Byzantine Reality

Searching for Byzantine failures in the world around us

Big Data 2010 Workshop

Today Raj and I hit up the Computer History Museum for the Big Data Workshop and had a pretty good time. Here’s the lowdown on the sessions I attended:

  • Cassandra Explained: This session was jam-packed full of people and talked about how Cassandra is laid out as well as upcoming features. Interesting features that may be coming to Cassandra include vector clocks instead of timestamps (currently of the ‘long’ data type), possibly ditching SuperColumns (the consensus was that they’re very powerful but too confusing to developers), and including “sloppy quorums” (maybe more on this in a later post).
  • Glue: This session had a lot less people but was focused on the role of middleware in today’s database systems. A lot of talk went on about systems that use multiple databases concurrently (e.g., MySQL and Cassandra together) and the problems that can come up. Apparently the popular solution for problems like this is involves sticking datastore requests in a message queue (ActiveMQand RabbitMQ immediately come to mind). Definitely not a solution that I had in mind (nor anyone else that I talked to who that wasn’t in the session) but gives interesting food for thought.
  • Graph DBs: This session had a lot of people as well but I felt was a missed opportunity. It stayed very high-level the entire time and didn’t tell me any useful implementation info like Cassandra had. The primary questions that I ask about a new NoSQL datastore are typically of the form “How do I run it?”, “What is the replication model?”, and “What’s the relationship between nodes in the system?”, but unfortunately, none of these questions were answered. The talk started off nicely, with talk about high-level concepts, but devolved into things that were way to specific and not helpful to me as an actual developer.
  • The Babbage Machine: This was actually really cool. We heard a talk about the history involved and got to see it in action, which was really cool. After that, I wandered around the museum a bit and saw a picture of Garry Kasparov v. Deep Blue that was pretty close to this one:

Since I love chess and computers, I can understand just a small amount of the anguish / stress that Garry Kasparov is in during his epic battle with Deep Blue (of course I far from understand what’s actually going on in his head). However, it still made for a cool exhibit to see the whole history of chess and computers.
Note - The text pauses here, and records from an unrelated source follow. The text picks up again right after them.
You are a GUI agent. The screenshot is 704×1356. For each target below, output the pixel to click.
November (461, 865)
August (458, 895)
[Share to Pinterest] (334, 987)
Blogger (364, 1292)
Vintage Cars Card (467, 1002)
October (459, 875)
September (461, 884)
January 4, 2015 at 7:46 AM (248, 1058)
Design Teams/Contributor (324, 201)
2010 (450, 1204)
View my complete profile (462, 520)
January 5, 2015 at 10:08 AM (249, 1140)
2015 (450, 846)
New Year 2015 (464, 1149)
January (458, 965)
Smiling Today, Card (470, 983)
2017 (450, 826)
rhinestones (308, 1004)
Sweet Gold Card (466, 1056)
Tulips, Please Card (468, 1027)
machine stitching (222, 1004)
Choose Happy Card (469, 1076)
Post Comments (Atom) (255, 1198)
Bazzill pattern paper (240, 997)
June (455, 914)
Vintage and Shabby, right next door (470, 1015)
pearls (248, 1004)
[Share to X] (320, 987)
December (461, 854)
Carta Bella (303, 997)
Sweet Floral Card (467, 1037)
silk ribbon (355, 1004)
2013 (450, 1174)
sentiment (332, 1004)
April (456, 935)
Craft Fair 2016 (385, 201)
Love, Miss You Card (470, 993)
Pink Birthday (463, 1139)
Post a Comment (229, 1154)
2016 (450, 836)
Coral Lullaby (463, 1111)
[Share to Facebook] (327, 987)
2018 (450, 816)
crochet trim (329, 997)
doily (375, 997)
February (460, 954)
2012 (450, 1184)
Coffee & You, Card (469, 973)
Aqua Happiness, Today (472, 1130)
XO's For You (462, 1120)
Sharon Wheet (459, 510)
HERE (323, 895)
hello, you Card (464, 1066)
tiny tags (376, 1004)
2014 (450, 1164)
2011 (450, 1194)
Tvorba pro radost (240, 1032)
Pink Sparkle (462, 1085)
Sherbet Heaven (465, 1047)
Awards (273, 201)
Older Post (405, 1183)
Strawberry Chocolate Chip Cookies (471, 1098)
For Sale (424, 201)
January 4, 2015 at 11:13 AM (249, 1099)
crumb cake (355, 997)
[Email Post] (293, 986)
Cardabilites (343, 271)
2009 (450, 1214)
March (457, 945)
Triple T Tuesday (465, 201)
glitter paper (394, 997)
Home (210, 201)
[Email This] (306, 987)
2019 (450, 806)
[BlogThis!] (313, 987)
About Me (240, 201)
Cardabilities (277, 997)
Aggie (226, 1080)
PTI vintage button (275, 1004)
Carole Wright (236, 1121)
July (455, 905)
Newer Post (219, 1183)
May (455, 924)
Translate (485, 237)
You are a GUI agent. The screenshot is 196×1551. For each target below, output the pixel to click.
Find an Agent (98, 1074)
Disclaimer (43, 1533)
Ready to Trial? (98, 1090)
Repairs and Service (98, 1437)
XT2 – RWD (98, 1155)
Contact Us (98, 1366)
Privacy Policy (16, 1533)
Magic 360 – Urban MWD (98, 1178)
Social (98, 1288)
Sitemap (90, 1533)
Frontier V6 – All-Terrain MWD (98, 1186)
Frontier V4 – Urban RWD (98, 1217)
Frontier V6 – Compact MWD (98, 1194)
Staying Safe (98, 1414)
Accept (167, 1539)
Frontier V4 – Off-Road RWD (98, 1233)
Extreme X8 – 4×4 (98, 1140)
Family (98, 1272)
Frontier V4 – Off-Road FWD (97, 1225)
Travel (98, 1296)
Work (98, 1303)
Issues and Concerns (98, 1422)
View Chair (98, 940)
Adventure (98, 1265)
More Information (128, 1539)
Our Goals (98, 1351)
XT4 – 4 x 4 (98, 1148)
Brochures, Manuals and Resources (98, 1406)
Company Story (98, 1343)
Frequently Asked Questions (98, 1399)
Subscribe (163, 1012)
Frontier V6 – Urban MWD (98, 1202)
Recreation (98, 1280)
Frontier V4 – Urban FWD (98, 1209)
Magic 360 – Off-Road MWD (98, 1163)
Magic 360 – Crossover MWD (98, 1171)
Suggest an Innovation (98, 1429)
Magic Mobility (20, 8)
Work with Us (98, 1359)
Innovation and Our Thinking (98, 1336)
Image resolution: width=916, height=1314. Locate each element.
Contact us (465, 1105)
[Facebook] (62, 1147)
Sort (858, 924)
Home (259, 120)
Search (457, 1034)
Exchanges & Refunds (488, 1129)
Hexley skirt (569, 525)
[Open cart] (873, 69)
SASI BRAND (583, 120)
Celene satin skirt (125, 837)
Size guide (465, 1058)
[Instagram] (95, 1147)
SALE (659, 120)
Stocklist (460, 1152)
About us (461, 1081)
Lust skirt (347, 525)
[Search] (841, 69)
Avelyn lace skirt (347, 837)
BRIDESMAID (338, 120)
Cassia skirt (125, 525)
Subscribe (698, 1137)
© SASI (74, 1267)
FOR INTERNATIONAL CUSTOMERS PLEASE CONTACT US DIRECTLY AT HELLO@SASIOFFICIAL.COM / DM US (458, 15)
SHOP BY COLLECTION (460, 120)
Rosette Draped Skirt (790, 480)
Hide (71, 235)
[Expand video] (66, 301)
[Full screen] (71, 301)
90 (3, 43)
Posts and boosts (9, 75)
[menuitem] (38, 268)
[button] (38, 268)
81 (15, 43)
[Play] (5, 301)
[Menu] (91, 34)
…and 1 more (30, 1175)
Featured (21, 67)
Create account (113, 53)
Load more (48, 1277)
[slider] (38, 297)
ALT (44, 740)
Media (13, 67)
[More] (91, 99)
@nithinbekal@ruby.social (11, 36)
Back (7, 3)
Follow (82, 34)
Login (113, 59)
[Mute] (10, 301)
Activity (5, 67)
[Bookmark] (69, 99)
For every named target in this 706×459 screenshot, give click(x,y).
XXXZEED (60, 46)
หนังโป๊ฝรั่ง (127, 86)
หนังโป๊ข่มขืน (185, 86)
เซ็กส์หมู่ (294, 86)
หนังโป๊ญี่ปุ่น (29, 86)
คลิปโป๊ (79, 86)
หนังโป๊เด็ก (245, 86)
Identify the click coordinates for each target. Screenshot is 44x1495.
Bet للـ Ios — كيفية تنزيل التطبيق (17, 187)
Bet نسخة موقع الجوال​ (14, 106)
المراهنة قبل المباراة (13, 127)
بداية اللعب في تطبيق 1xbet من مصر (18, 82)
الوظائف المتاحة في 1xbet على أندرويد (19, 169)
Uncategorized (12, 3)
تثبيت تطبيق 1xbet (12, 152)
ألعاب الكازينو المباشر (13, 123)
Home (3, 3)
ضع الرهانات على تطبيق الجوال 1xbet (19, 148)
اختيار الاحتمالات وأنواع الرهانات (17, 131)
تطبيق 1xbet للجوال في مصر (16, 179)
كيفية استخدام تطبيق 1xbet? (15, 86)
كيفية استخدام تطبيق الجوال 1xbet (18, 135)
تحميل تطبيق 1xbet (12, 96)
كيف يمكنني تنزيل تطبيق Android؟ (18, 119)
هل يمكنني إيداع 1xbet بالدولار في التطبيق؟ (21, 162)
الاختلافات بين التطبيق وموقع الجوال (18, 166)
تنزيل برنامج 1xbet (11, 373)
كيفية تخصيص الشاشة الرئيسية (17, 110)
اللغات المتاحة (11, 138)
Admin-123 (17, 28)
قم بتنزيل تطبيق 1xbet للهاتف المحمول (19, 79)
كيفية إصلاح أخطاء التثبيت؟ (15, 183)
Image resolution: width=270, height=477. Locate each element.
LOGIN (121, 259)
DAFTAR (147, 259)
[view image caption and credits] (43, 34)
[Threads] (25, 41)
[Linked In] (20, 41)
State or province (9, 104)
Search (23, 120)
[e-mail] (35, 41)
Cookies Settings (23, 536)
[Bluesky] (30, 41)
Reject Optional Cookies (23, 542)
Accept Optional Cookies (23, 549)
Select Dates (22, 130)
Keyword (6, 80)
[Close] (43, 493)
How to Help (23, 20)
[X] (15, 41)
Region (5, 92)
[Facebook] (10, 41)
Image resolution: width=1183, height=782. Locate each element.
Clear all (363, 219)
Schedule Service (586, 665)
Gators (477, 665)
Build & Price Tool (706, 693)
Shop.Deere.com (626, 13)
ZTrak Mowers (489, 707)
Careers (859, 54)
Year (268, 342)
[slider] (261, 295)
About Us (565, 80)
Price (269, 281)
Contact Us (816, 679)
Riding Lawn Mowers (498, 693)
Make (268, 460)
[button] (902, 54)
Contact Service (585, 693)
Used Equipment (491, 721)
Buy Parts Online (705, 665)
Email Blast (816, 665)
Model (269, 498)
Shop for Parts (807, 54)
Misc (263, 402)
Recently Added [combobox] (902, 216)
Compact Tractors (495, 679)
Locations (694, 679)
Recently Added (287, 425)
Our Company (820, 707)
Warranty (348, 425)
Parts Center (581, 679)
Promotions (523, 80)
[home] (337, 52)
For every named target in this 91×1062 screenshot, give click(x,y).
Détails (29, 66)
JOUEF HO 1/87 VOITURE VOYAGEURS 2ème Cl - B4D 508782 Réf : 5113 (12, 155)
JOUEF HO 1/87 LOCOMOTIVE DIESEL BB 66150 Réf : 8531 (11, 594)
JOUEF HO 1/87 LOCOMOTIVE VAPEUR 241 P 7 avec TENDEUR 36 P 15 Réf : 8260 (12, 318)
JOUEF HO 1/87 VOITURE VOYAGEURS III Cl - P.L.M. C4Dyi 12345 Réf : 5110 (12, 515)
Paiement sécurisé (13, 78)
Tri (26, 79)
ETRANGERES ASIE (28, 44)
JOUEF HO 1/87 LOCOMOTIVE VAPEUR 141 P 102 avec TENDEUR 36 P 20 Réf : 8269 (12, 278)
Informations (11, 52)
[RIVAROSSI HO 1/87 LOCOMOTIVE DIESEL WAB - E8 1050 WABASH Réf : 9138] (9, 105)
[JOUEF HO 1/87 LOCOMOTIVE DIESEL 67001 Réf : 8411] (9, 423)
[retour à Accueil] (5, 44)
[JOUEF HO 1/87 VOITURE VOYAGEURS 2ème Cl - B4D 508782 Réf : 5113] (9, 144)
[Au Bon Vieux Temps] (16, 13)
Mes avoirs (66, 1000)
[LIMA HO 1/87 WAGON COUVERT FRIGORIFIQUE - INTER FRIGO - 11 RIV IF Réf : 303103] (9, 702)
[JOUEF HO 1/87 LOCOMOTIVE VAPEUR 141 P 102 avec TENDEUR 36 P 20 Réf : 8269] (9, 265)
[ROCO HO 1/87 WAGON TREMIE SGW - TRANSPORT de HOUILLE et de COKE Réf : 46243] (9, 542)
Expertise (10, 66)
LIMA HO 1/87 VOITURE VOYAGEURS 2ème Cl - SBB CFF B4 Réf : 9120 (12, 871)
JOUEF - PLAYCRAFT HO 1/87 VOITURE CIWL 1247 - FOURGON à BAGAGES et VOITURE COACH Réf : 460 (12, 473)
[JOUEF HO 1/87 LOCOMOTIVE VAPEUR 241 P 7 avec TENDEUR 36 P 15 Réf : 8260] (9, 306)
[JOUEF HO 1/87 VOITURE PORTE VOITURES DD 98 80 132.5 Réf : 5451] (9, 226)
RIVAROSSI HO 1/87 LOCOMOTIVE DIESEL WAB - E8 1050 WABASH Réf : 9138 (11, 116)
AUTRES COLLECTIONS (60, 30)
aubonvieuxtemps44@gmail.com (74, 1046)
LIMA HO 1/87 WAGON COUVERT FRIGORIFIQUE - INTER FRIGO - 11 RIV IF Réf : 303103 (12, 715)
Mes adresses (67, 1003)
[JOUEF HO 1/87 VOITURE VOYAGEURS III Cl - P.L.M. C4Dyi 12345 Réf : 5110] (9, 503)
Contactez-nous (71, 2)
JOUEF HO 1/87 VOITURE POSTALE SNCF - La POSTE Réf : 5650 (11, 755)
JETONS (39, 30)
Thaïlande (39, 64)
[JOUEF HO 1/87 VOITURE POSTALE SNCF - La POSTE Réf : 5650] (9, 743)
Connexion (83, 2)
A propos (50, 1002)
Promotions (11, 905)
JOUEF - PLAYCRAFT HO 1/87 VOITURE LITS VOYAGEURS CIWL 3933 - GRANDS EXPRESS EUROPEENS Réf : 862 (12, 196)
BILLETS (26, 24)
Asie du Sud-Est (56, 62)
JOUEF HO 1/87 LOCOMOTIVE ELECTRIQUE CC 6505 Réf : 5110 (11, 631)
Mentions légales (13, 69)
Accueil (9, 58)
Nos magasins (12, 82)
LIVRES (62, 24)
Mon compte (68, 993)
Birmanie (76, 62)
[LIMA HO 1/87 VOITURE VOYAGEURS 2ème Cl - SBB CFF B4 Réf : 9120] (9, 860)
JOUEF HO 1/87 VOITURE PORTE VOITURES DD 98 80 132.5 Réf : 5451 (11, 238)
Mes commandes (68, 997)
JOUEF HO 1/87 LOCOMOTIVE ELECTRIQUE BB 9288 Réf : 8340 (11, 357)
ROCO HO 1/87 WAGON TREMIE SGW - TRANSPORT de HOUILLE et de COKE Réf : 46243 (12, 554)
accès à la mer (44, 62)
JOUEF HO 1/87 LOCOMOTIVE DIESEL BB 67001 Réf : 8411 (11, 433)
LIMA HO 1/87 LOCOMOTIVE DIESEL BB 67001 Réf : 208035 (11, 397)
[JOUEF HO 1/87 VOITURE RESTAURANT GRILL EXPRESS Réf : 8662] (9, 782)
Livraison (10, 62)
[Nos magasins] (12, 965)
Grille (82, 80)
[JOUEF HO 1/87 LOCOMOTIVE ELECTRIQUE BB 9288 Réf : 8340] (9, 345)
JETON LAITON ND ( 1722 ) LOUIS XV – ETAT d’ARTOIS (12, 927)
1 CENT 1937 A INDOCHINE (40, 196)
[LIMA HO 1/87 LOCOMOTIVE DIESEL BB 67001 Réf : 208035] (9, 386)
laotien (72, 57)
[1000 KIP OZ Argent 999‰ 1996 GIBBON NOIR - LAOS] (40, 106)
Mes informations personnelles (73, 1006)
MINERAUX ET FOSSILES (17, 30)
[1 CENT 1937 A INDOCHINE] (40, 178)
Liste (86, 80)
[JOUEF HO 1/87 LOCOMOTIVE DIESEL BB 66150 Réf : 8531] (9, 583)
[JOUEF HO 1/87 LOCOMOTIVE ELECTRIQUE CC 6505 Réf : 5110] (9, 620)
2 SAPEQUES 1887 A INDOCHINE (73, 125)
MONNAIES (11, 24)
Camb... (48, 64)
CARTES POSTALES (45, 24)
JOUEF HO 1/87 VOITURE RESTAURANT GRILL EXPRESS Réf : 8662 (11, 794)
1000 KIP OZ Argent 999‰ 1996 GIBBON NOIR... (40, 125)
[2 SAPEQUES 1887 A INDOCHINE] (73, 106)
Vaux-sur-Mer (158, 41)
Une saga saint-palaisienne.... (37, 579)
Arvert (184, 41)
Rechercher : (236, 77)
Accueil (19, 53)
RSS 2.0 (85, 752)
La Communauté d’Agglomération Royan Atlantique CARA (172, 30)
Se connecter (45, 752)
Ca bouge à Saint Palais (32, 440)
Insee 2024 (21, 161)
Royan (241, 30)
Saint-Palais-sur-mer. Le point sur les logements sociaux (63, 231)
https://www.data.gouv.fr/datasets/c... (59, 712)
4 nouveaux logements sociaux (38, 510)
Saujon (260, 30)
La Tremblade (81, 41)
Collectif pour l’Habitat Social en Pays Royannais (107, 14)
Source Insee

  • Limitations and Alternatives to MapReduce: This was actually a really small group, and just chatted about when to use MapReduce and what other technologies are appropriate. This was nice as well but could have been a bit more technical.

All in all, it was good times, and fun was had by all. I would have loved to caught Chris Anderson’s talk on going “beyond the cloud”, as the general consensus was that it was great, but seeing the Babbage Machine and wandering through the museum was totally worth it. I picked up some sweet books as well, so check back later for reviews on those.